Ce voyage représente en réalité le résultat de sa soif d’aventure et de son goût pour la photographie. Pays riche en culture et en ethnies, il semble avoir gardé les mêmes passions puisqu’il retournera en Bolivie à la fin mars. Un autre périple de trois semaines.
Dans le cadre de l’exposition «Lumière de Bolivie», présentée à la Bibliothèque Alain-Grandbois de Saint-Augustin, Louis Perron propose 16 clichés parmi quelques centaines. Si certains choix s’avéraient évidents, d’autres furent plus complexes et ont demandé réflexion.
«Ce n’est pas facile de choisir les photos, j’ai un lien émotif avec mes images, explique-t-il. Ce que j’ai senti ou vécu est retransmis dans chaque image.»
Mine de Potosi
Avant d’entreprendre son périple en terre bolivienne, Louis Perron souhaitait sans compromis visiter Potosi, plus haute ville du monde et jadis, plus riche de la planète.

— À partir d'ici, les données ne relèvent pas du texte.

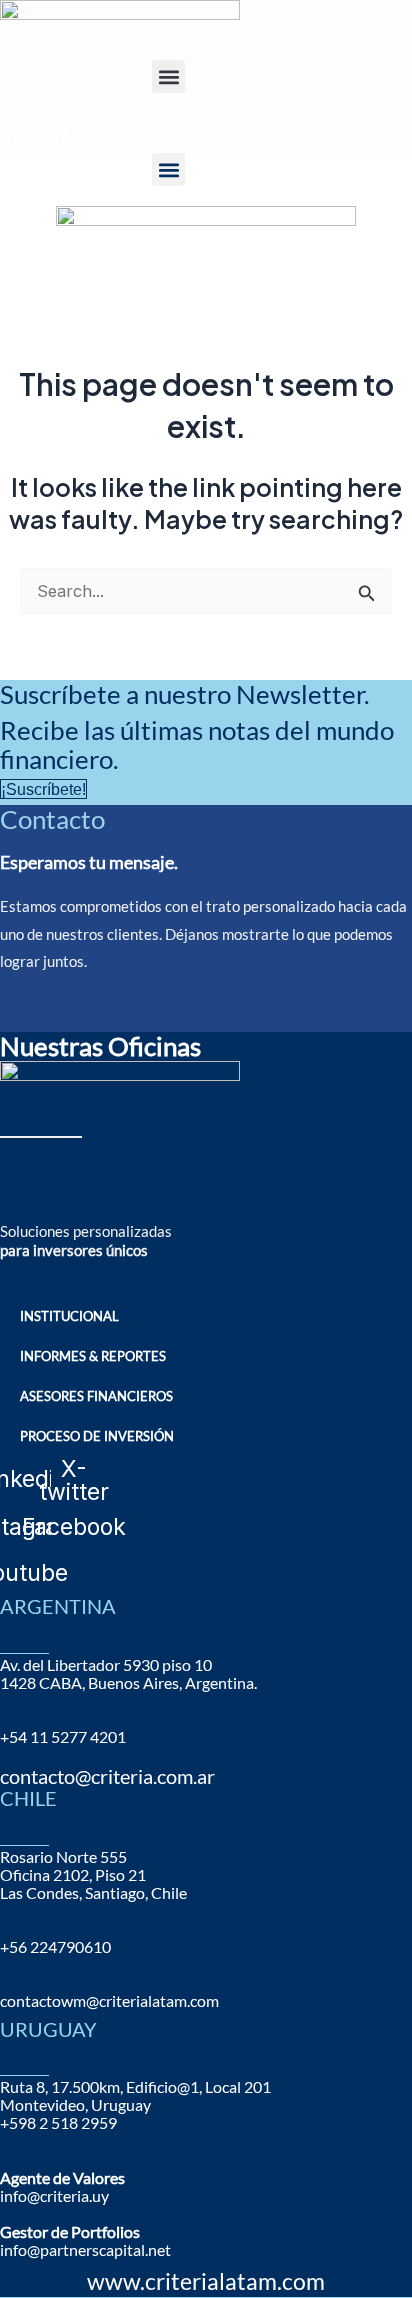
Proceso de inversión (97, 1436)
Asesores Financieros (96, 1396)
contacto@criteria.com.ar (107, 1776)
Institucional (69, 1316)
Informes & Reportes (93, 1356)
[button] (168, 76)
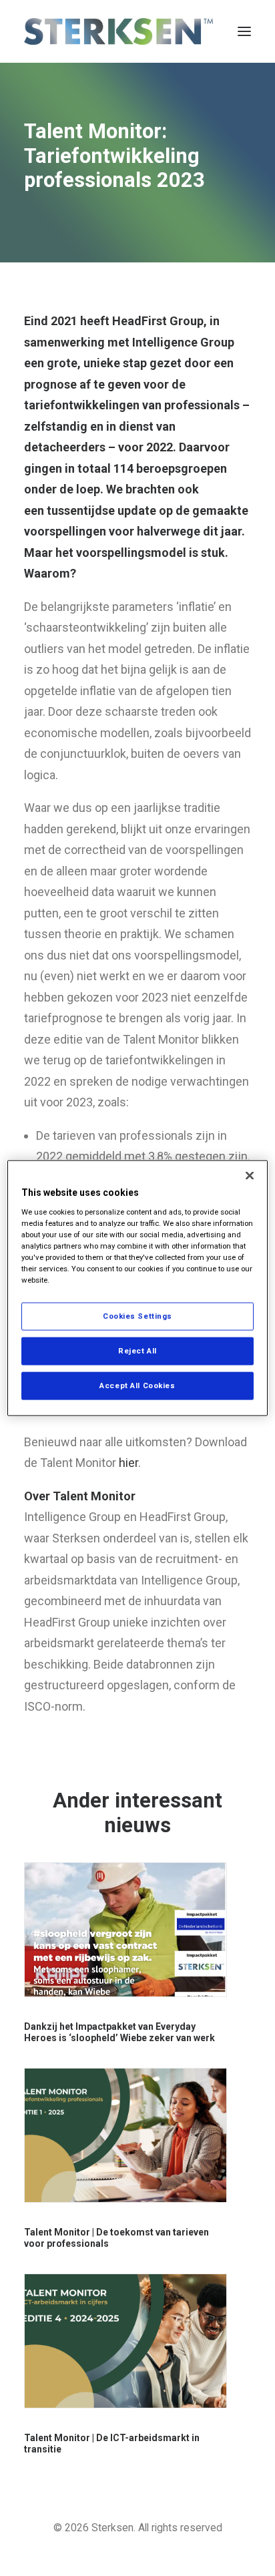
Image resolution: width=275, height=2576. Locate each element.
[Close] (249, 1176)
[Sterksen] (118, 31)
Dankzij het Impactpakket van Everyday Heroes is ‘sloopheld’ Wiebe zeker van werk (119, 2032)
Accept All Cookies (137, 1384)
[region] (137, 1288)
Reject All (137, 1350)
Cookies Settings (137, 1316)
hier (128, 1463)
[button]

Depuis le milieu du XVIe siècle, des hommes courageux extraient du minerai d’argent de la montagne.
«C’est épouvantable, aux niveaux physique et du terrain pour travailler», décrit-il au sujet des conditions de vie dans la mine. Les travailleurs doivent vivre avec la chaleur, la poussière, le manque d’espace. Les rares photographes à pénétrer dans cet univers aussi.
«Quand tu es derrière la caméra, quand tu es dans le moment, tu ne penses pas à ça», affirme-t-il. Question de conserver l’ambiance, l’Augustinois a utilisé sa lampe frontale pour seule lumière à l’intérieur. Sa guide, Susana, l’accompagnait dans les galeries.
Chaque vendredi, les mineurs font des offrandes à la statue représentative de Tio, à la fois mi-dieu et mi-démon. Pour quelques cigarettes dans sa bouche, un peu d’alcool à ses pieds et des feuilles de coca, il assure la protection des ouvriers.
Sitôt cette visite de quelques jours terminée, le photographe a pris la route de la magnifique région du Sud Lipez. Sur place, il croyait être dans un autre monde, rien de moins. «Les lumières et les couleurs donnent des aspects surnaturels aux paysages. Tu n’es pas sur la planète Terre, tu te dis que ça ne se peut pas.»
Avant de repartir, il a aussi mis les pieds dans le Salar d’Uyuni, le plus vaste désert de sel du globe, dont la superficie dépasse les 12 000 kilomètres carrés.
Prix international
Fait important à mentionner, les gens pourront voir la photo grâce à laquelle il a décroché un prix international au dernier Banff Mountain Festival. Les jurés lui ont décerné la première position dans la catégorie «Mountain Culture». «Je l’avais vraiment dans ma mire ce prix-là», raconte-t-il.
Selon le photographe, plus de 2100 participants de 27 pays différents ont tenté leur chance, mais pas n’importe qui. Certains travaillaient même pour le réputé National Geographic.
L’exposition de Louis Perron se déroulera du 7 au 23 mars. Le vernissage se tiendra la première journée, à 19 h.